* **What the task requires**:
Check each line of the listing below for the word "computer" and say how many lines have it. Nothing else should be written.

* **Provided data**:
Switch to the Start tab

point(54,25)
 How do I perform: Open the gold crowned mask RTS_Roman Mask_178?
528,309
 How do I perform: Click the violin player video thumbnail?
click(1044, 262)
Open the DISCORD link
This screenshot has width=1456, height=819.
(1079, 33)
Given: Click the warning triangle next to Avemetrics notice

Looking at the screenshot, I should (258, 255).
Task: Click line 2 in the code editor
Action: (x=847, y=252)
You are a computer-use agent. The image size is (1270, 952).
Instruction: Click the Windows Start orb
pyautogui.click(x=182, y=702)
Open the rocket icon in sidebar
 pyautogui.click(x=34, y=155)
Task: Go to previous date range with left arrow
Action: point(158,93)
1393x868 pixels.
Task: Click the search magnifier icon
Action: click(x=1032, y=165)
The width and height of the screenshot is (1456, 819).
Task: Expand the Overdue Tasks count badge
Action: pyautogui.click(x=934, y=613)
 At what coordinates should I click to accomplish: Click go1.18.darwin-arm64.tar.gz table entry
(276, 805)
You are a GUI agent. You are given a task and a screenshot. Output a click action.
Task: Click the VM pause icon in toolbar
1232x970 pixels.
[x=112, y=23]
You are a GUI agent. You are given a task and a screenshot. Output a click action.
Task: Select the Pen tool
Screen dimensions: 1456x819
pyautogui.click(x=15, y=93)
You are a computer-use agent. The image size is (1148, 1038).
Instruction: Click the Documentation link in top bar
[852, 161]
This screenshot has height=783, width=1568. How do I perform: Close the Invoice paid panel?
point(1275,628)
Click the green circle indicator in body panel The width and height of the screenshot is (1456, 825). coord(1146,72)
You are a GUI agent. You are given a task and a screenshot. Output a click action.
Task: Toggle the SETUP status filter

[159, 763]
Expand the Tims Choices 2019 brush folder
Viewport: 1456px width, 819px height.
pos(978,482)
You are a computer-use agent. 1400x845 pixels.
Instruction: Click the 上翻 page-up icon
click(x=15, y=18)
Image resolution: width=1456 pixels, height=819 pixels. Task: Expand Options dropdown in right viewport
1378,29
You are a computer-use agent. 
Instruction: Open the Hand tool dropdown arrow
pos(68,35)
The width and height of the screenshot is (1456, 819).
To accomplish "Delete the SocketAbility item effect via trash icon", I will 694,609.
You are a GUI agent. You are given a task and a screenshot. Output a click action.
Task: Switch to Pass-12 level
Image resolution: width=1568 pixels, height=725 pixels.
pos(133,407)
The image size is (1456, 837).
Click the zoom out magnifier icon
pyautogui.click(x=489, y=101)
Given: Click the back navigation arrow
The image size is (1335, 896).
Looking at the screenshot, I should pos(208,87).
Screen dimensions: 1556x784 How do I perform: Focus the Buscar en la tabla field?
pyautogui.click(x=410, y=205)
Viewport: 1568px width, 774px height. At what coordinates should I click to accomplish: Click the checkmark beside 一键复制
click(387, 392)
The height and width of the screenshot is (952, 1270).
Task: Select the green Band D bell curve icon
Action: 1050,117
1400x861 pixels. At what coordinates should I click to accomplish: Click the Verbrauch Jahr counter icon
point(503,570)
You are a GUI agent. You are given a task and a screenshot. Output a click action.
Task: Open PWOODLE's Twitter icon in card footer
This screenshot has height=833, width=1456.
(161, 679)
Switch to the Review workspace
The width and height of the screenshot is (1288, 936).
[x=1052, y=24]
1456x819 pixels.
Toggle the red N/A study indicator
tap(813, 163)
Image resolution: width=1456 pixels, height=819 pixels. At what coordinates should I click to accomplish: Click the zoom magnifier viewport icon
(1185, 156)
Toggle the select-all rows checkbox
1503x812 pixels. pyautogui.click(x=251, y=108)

* **Exercise solution**:
4